One reason this should be obvious is that the idea of needing a "related" category when that is what is already done by having links in a non-hierarchical structure is silly.
Simple is better. Natural is better. Don't try to reinvent language or account for every possibility, because you'll fail.
Instead, look at what already works and identify what the gaps are, and start from that point.
* The Cunctator cunctator@kband.com
| My god, this is getting ugly. Please don't take that judgment | personally--I've had plenty of flights of baroque fancy when I've | engaged in a brainstorming process, and I've been helped when someone | reminded me that the goal was to make something that's usable by | normal people, not something that's perfect and insanely complex. | ... | Simple is better. Natural is better.
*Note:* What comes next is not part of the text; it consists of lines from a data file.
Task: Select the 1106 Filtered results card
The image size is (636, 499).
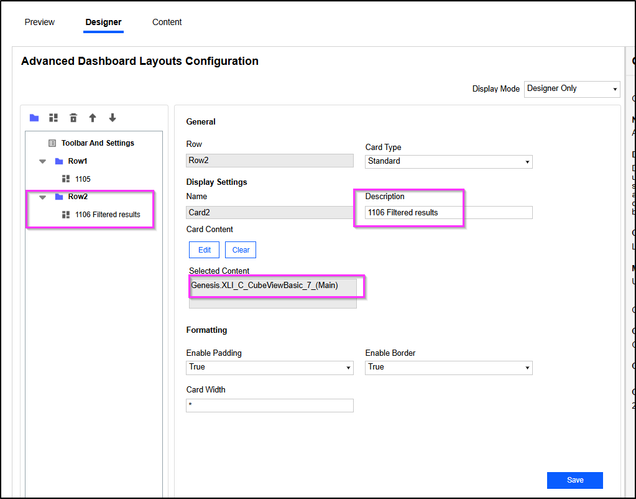Action: [107, 214]
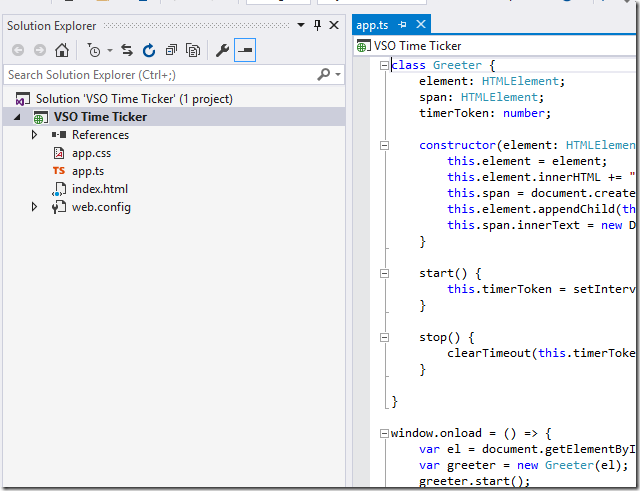Expand the web.config node
This screenshot has height=491, width=640.
pyautogui.click(x=34, y=207)
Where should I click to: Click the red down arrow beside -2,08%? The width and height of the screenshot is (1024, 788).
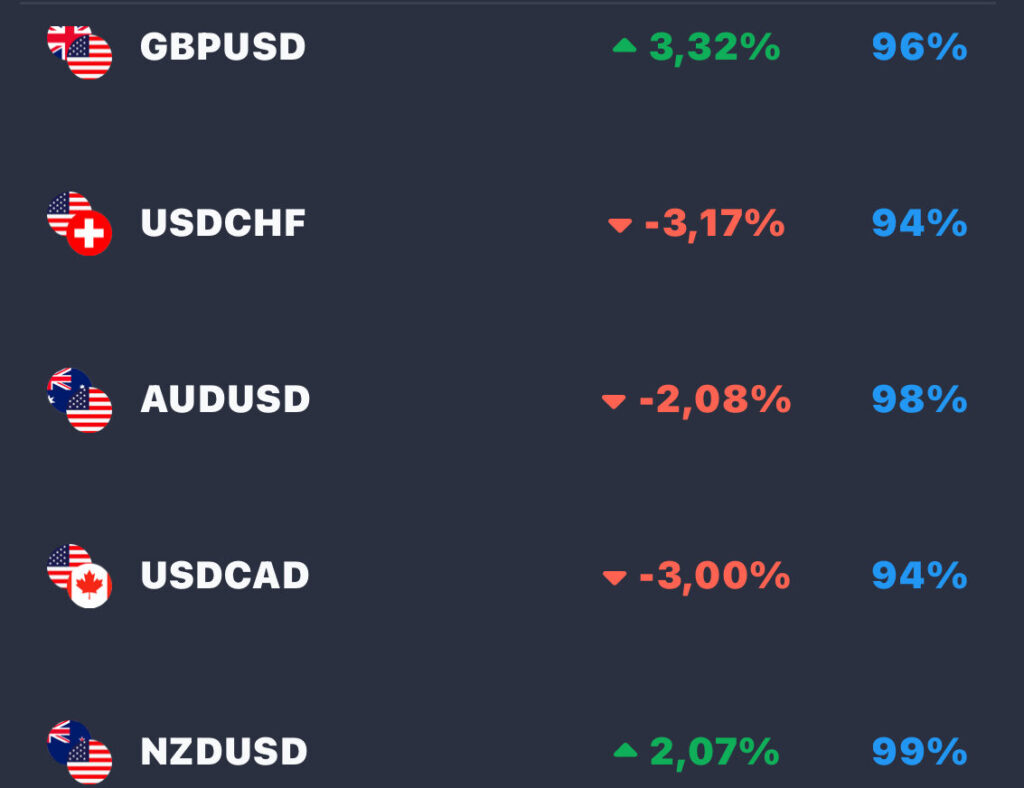[614, 402]
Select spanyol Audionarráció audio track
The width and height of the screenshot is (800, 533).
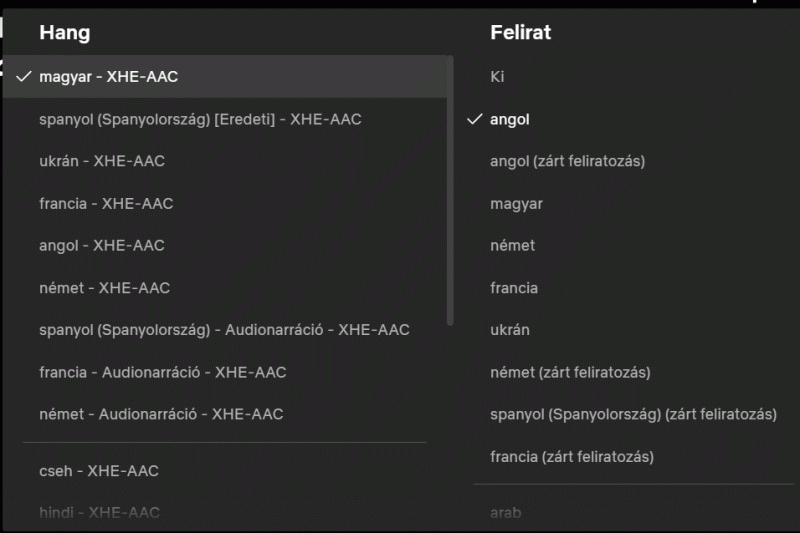[x=224, y=329]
Don't try to reinvent language or | account for every possibility, because you'll fail. | | Instead, look at what already works and identify what the gaps are, | and start from that point.
Sure. I'm sorry if it was a bit over the top. I was just throwing a few ideas into the ring. I did however, state somewhere in the ramble that "category" dealing with type/instance is what most people would use, ie. wikipedia is mostly about proper nouns and instances and that "category" is good for this. Category will be fine in the majority of places. "Things should be made as simple as possible, but not any simpler."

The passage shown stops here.